Consigna 1: Resume en forma de lista el párrafo del texto de lectura que empieza con "Son las ocho y minutos de la mañana". Conserva sus datos principales.
Consigna 2: Escribe la continuación del relato sobre Lucrecia en el bar de la facultad a partir de su última oración.

Texto de lectura:
Son las ocho y minutos de la mañana de un martes de mayo. La cuadra que más me gusta bordear cuando viajo en colectivo es la del Jardín Botánico. La cabeza apoyada del lado de la ventana, de costado. Los rayos de sol todavía no llegan a entibiar el vidrio frío. El frío es de invierno pero es otoño. Espío la ventana del colectivo que está a mi izquierda. Y el encuadre es perfecto. El, de rulos desprolijos, casi dorados y los brazos firmes de puños de lana gris arremangados. Ella todavía con el perfume del pelo húmedo sobre la espalda y una bufanda roja hasta los cordones de las zapatillas. Y un anillo de plata y piedra verde. Se inclinan las sonrisas y las miradas de amor Almodóvar. La luz de afuera se entorpece entre las ramas de los árboles y el reflejo del vidrio. Se entrecruzan los dedos de las manos y más tarde los puños arremangados y el anillo de piedra verde en la espalda formando un abrazo. Los labios de ella se abren en miles de direcciones. Y se acercan a los labios de él que ignoran que recién son las ocho y cuarto de la mañana. Entonces las bocas apretadas y los labios uno encima del otro dejan el frío de lado. El colectivo entero es un beso fuera de lo real de dos desconocidos. Y todo dura lo que un semáforo en suspenso. 

Let´s be happy


Lucrecia


Las paredes del bar de la facultad son naranjas. Ella busca una mesa, de las del fondo. Hay un espejo que ocupa toda la pared. Por ese espejo el mozo deja desviar la mirada en los pantalones rojos. Los vidrios de las ventanas están empañados y no se pueden ver los árboles. La dueña de los pantalones rojos se llama Lucrecia y las uñas también van de rojo. Elige una mesa y pega la silla contra la pared. Acuesta la cabeza de pelo negro espeso al lado del plato de milanesa. Es una milanesa de carne a secas y medio limón al costado. Lucrecia agarra el medio limón con las dos manos, lo aprieta apenas y se lo lleva a los labios. El sabor agrio es dulce y lo chupa hasta la última gota. Separa las semillas con los dedos. Cuando ya no tiene más jugo lo envuelve en una servilleta. Afuera todavía es otoño. El mozo que usa una camisa de botones amarillos levanta los platos en la mesa de al lado. El ruido de la cerámica apilándose y chocando con los cubiertos hace que Lucrecia se fije en los botones de la camisa y despegue la cabeza acostada al lado del limón tirado. Mira al mozo pero sin mirarlo y le pide un sobre de mayonesa. Mejor dos. El mozo apoya los sobres de mayonesa al lado del plato. Le toca los dedos de la mano derecha como sin querer. Lucrecia no reacciona. Tampoco dice gracias. Abre el sobre con los dientes y gira un poco a los costados, de reojo. La milanesa ya debe estar fría pero empieza a comerla despacio. La pincha con un tenedor de plástico y deja caer partes de mayonesa bocado de por medio. Por el reflejo del espejo el mozo espía la boca de Lucrecia. Se abre y se cierra casi de manera automática. Ella busca algo en su cartera. Un cuaderno puede ser. La milanesa por la mitad, las migas alrededor, el medio limón envuelto en la servilleta de papel, un cuaderno azul rayado, no toma agua ni nada, las uñas rojas apretando una lapicera, y las piernas descruzadas adentro del pantalón rojo abajo de la mesa.

Datos extraídos:

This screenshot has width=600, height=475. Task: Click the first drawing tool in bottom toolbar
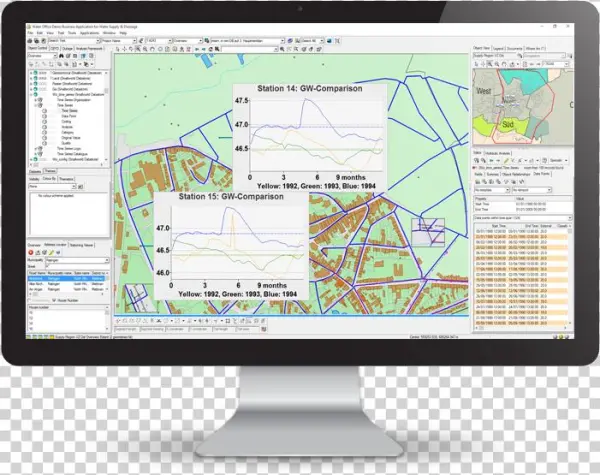click(118, 321)
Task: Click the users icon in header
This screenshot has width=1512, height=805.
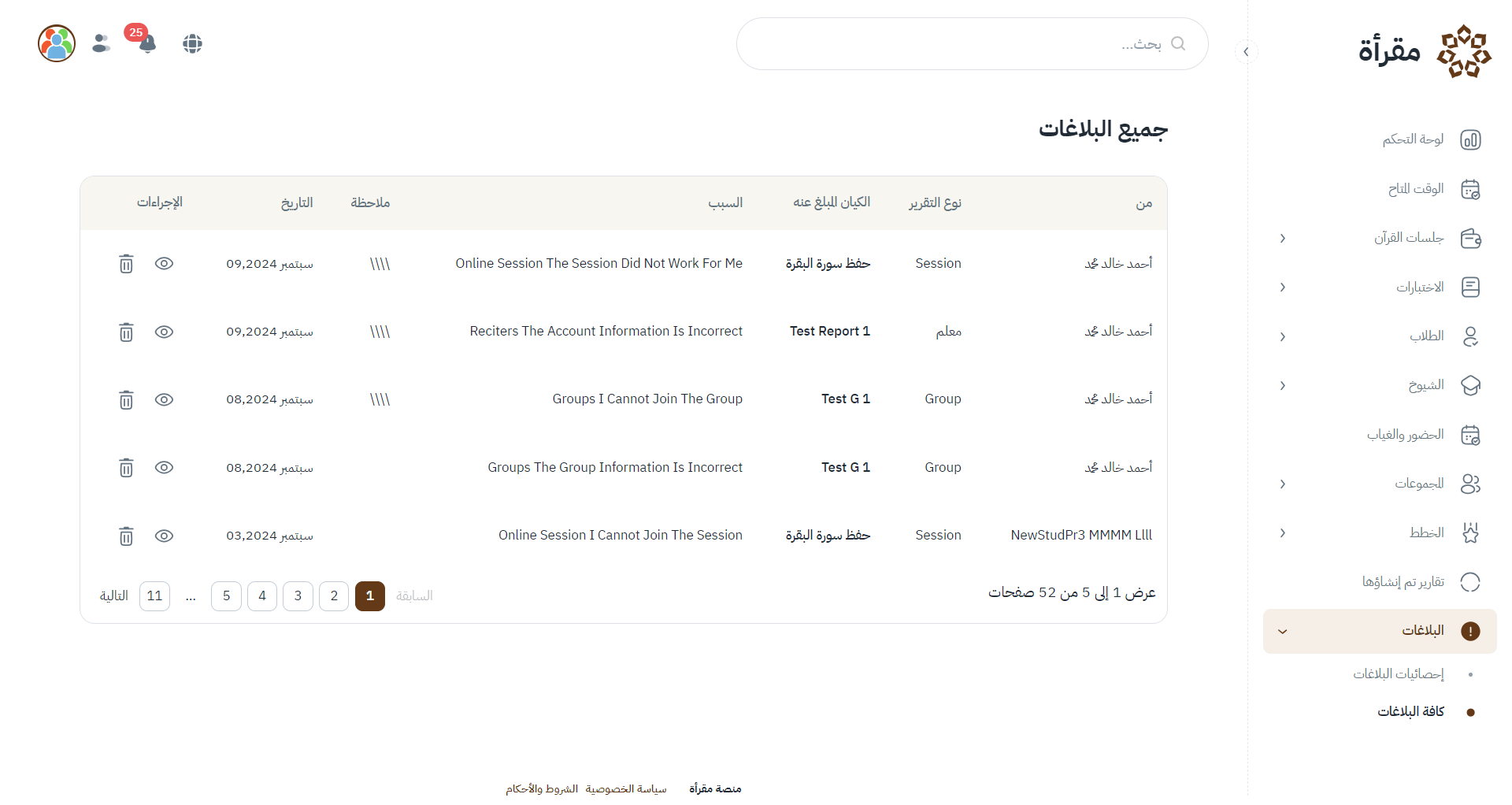Action: tap(101, 43)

Respuesta 1:
- Es un martes de mayo, a las ocho y minutos de la mañana. Quien narra viaja en colectivo por la cuadra del Jardín Botánico, con la cabeza apoyada en el vidrio frío. Hace frío de invierno, aunque es otoño.
- Por la ventana del colectivo de la izquierda observa a una pareja. Él tiene rulos casi dorados y puños de lana gris arremangados. Ella tiene el pelo húmedo, una bufanda roja larga y un anillo de plata con piedra verde.
- Los dos se sonríen, entrelazan los dedos, se abrazan y se besan a las ocho y cuarto.
- El beso de esos dos desconocidos llena el colectivo entero y dura lo que un semáforo en suspenso.

Respuesta 2:
Siempre me gustó mirar el cielo. Me fascina la forma de las nubes. Más las del invierno, que son muchas y dejan espiar el frío. El contraste del verde fuerte de los árboles. Me enamoro de cada atardecer. Ese momento en que todo queda naranja y rosa y los colores no pueden describirse. Me emocionan las estrellas infinitas. Puedo quedarme una noche entera mirando eso que llaman luna llena. Los rayos de tormenta desde la terraza de la casa de Córdoba. O el primer momento del sol atrás del mar, y la arena en los pies.